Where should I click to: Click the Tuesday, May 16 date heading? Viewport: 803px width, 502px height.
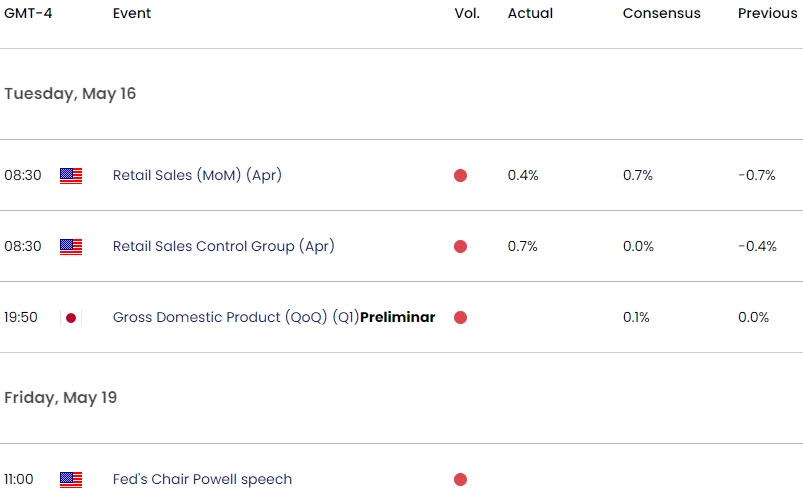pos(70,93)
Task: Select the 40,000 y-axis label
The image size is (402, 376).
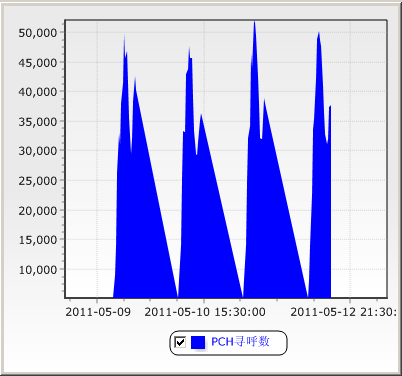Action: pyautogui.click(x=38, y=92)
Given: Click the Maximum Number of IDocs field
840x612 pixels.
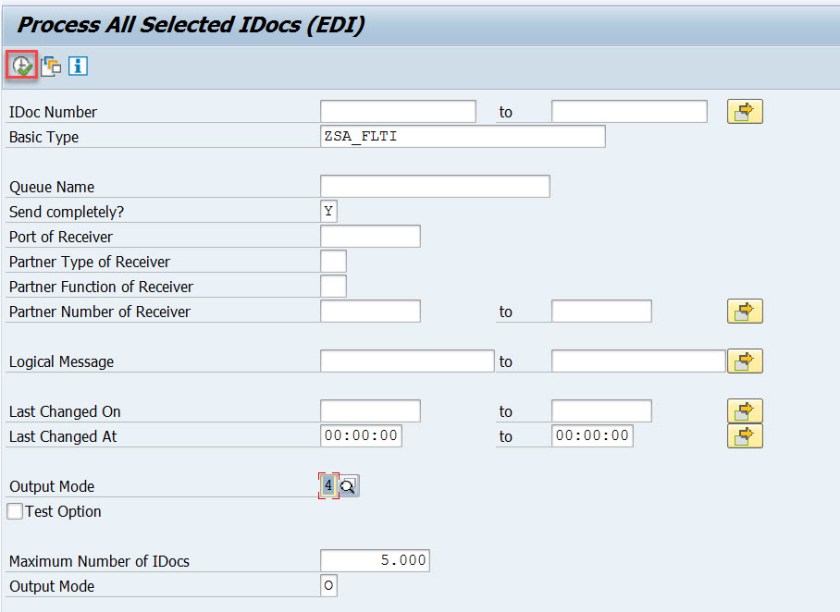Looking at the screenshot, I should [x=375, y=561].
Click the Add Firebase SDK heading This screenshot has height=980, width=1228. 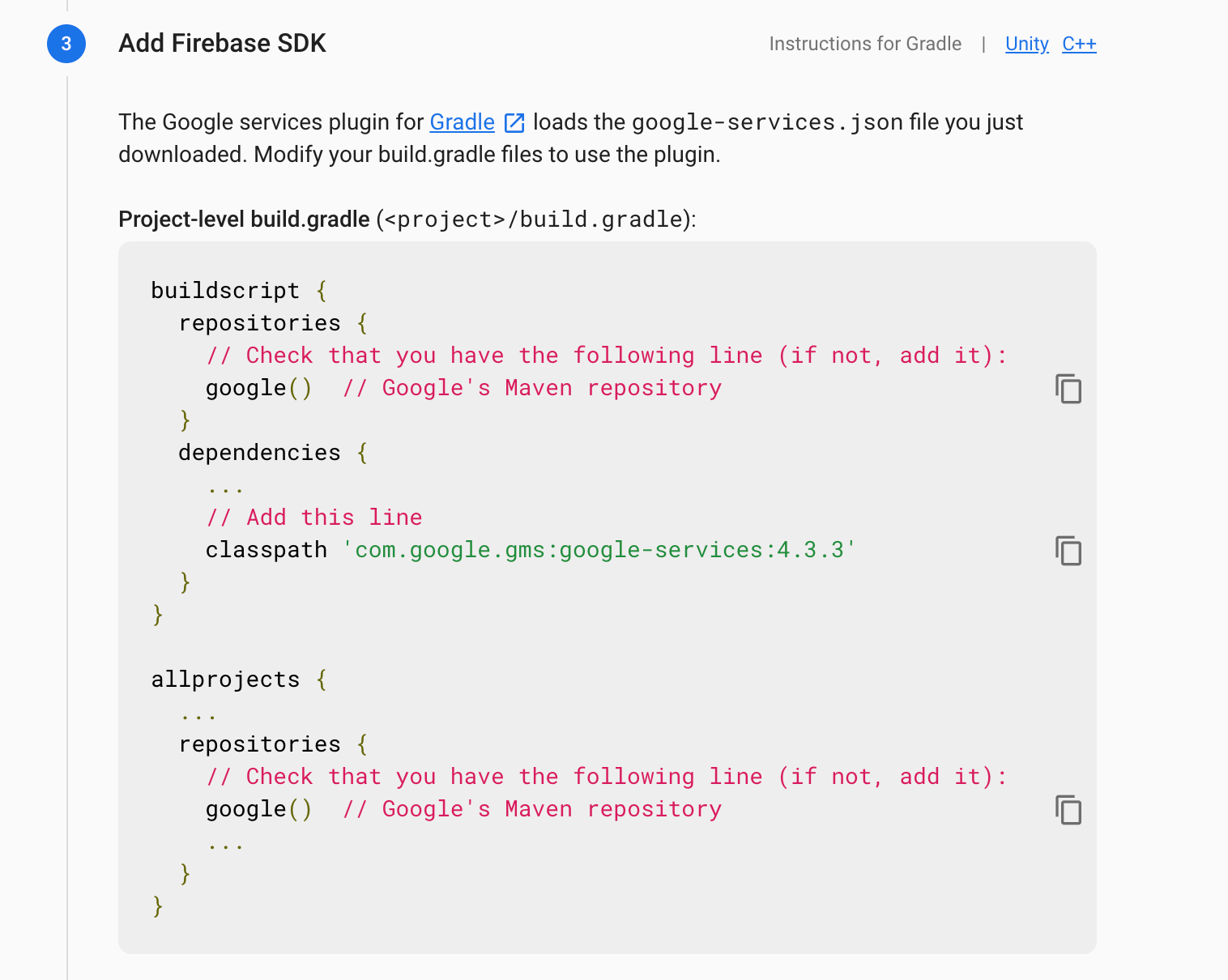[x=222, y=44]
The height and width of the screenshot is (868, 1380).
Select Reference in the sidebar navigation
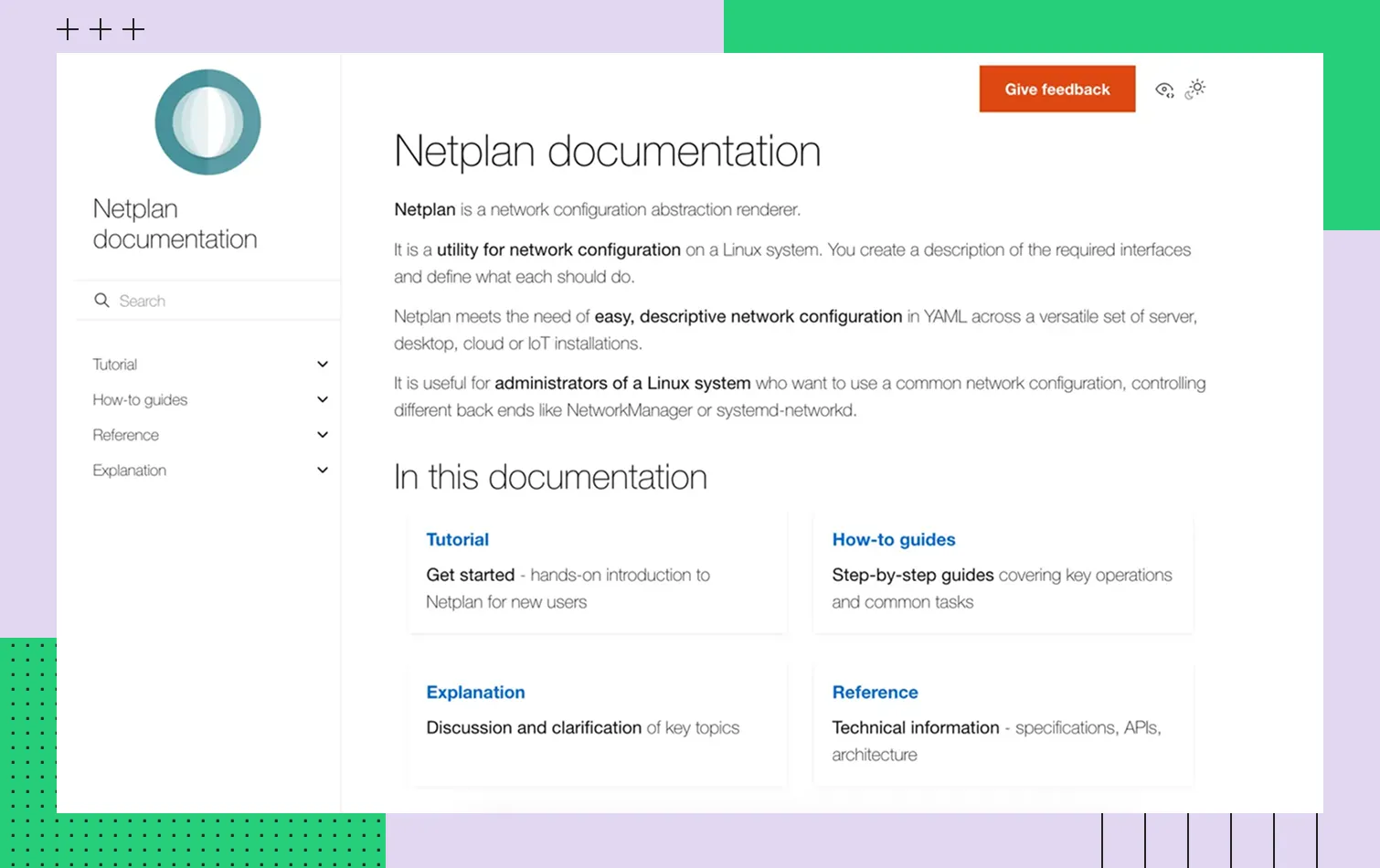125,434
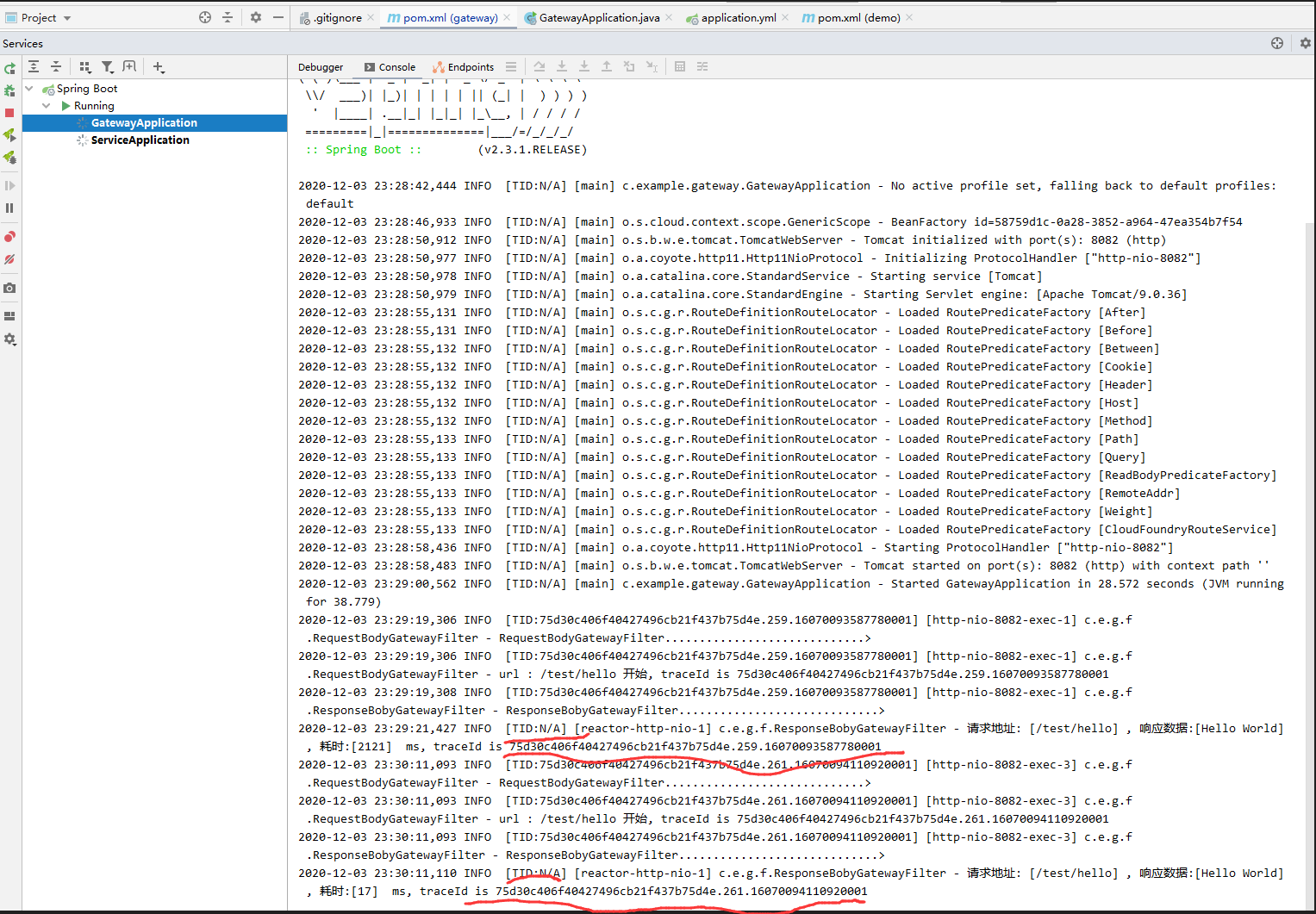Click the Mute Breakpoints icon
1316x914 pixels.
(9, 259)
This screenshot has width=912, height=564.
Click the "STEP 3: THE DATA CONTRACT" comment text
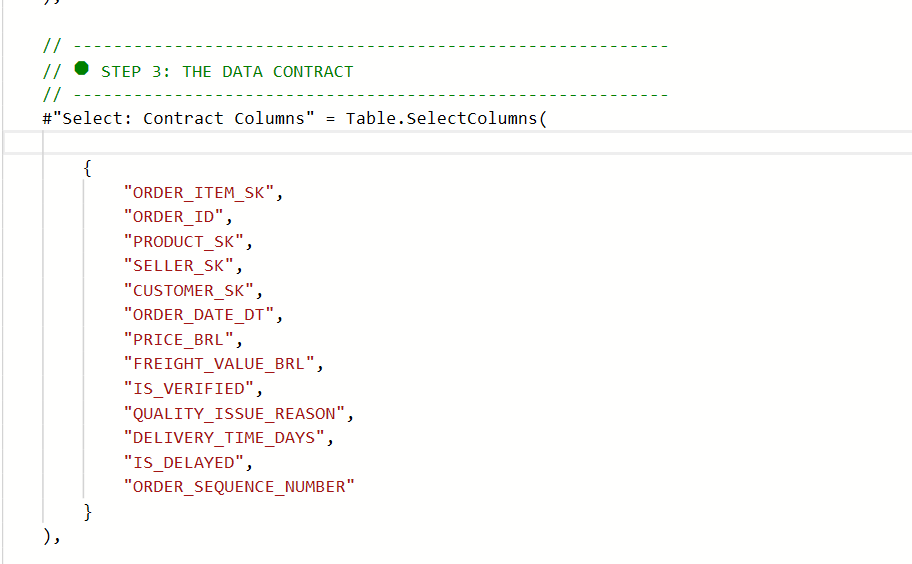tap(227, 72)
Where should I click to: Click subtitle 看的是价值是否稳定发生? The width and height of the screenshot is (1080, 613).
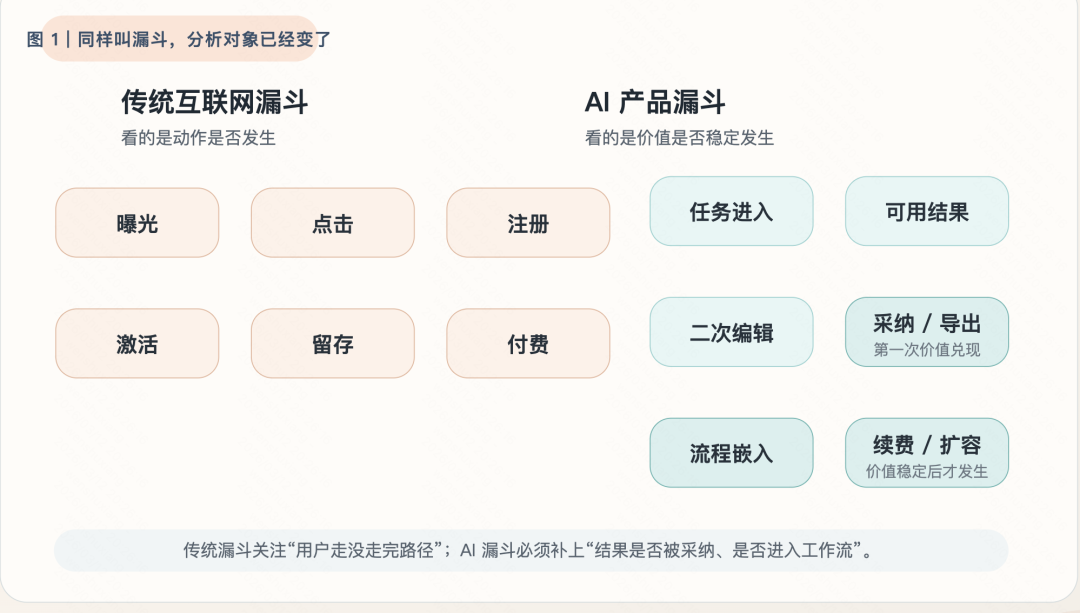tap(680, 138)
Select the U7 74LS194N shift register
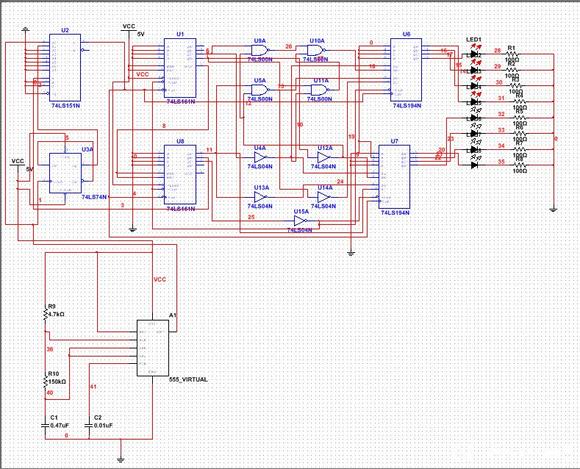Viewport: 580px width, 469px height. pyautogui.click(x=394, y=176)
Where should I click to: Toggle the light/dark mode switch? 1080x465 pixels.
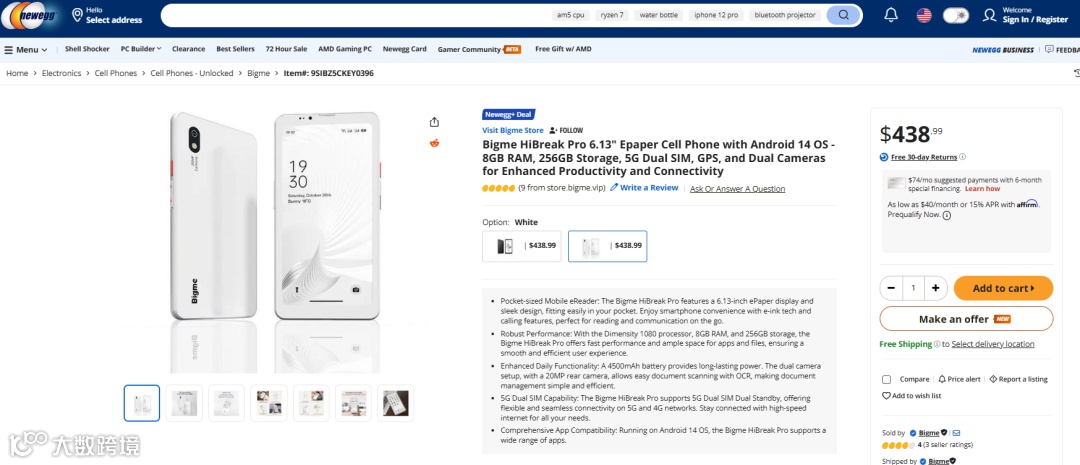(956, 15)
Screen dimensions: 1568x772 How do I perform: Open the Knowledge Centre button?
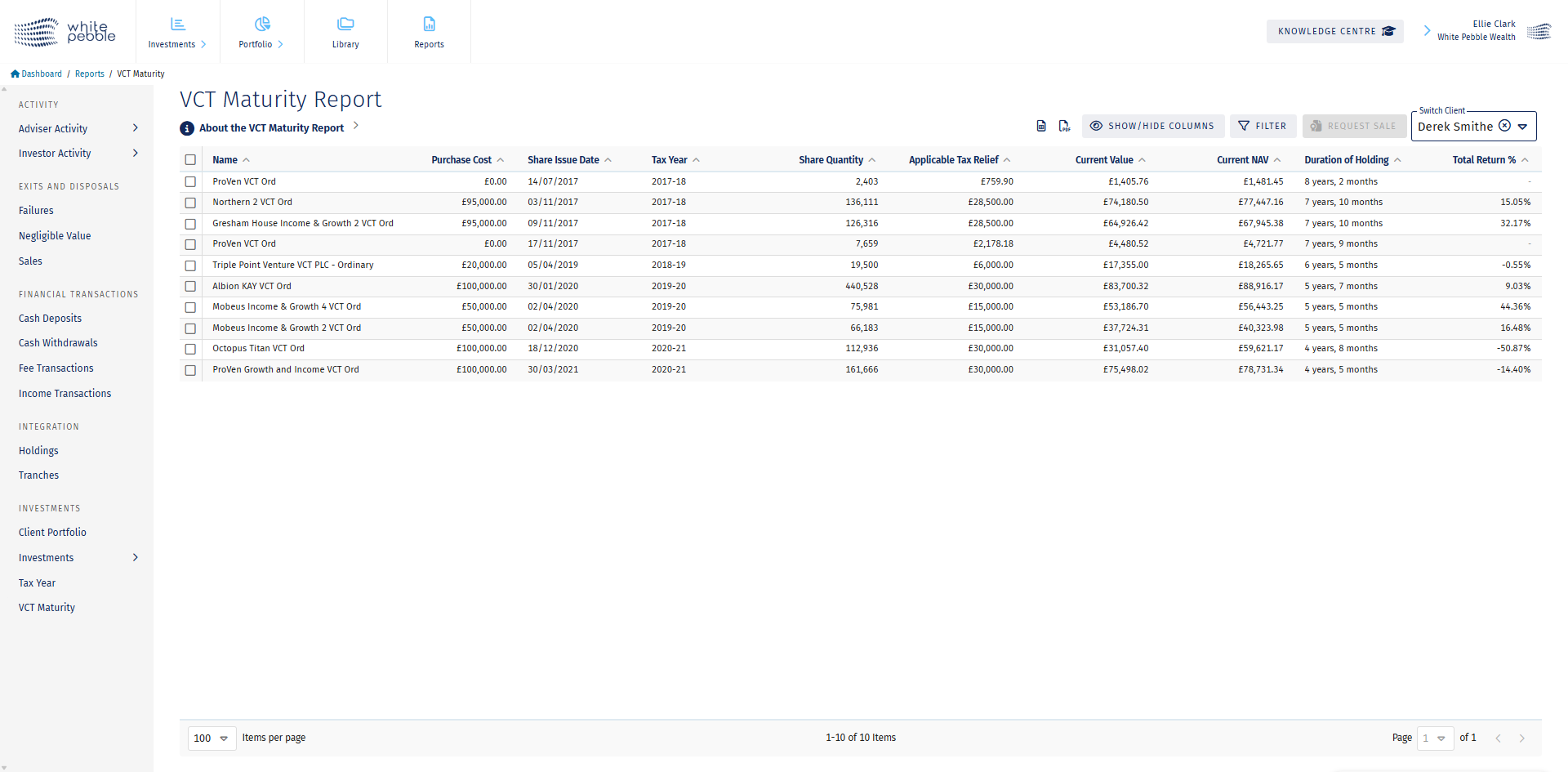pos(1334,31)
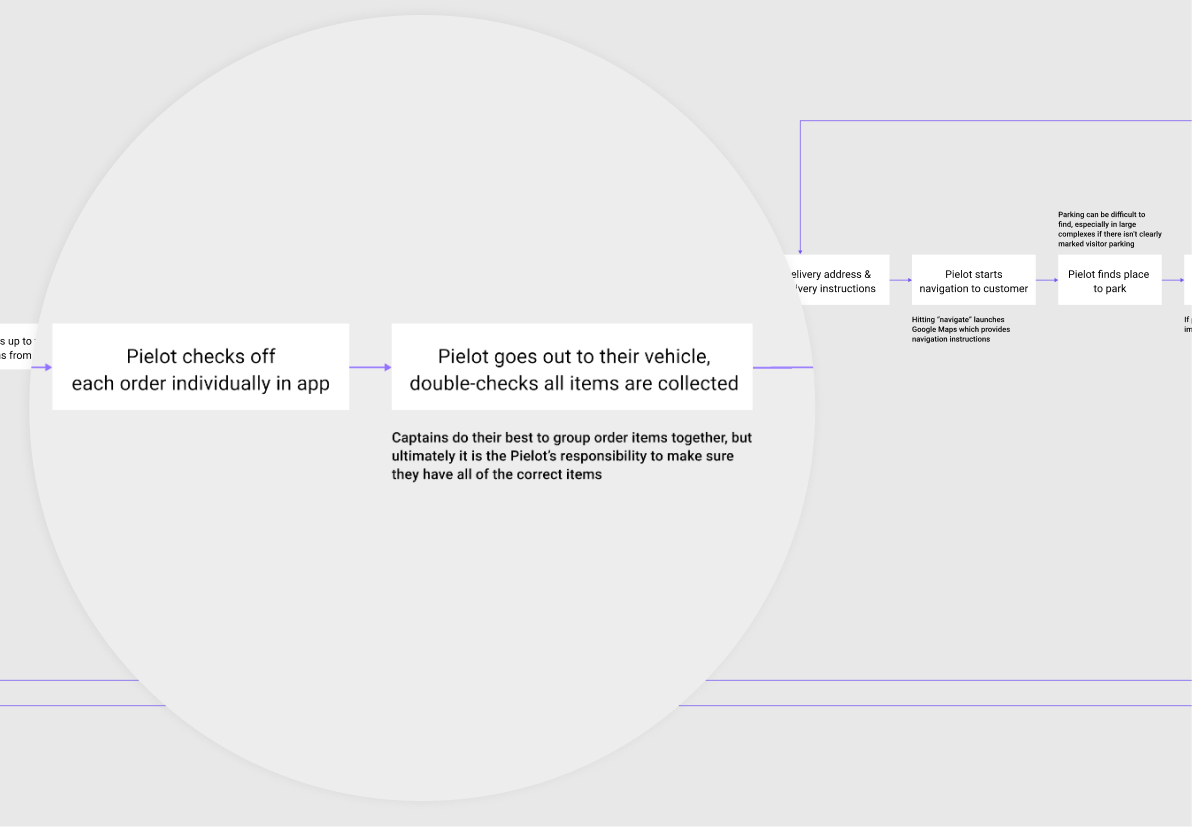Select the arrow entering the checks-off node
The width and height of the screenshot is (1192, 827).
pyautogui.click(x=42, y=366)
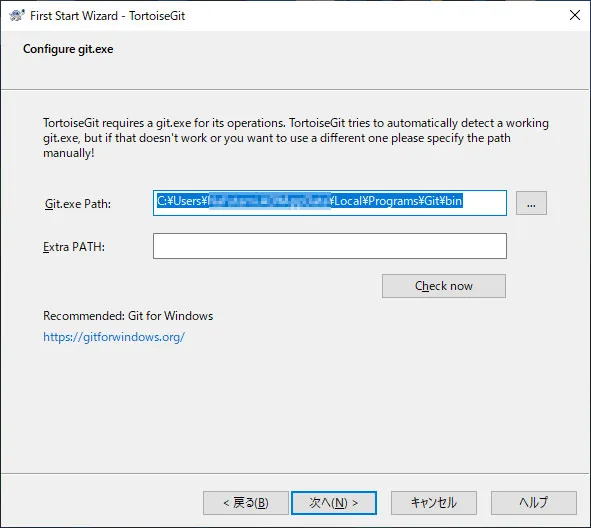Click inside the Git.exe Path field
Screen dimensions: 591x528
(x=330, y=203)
--------------------------------
• _Task goal_
Please transcribe, word for word, every line from the one containing "Select Reference in the sidebar navigation" through the last line of the records, both included, and leave the pictures out.

• _Solved problem_
Select Reference in the sidebar navigation
125,434
Click the Mute Breakpoints icon
1316x914 pixels.
(9, 259)
This screenshot has width=912, height=564.
Click the "STEP 3: THE DATA CONTRACT" comment text
tap(227, 72)
Where should I click to: Click subtitle 看的是价值是否稳定发生? The width and height of the screenshot is (1080, 613).
tap(680, 138)
Select the U7 74LS194N shift register
Viewport: 580px width, 469px height. pyautogui.click(x=394, y=176)
Where should I click to: Toggle the light/dark mode switch? 1080x465 pixels.
(956, 15)
Screen dimensions: 1568x772 How do I perform: Open the Knowledge Centre button?
pos(1334,31)
Select the arrow entering the checks-off node
The width and height of the screenshot is (1192, 827).
pyautogui.click(x=42, y=366)
Click inside the Git.exe Path field
Screen dimensions: 591x528
(x=330, y=203)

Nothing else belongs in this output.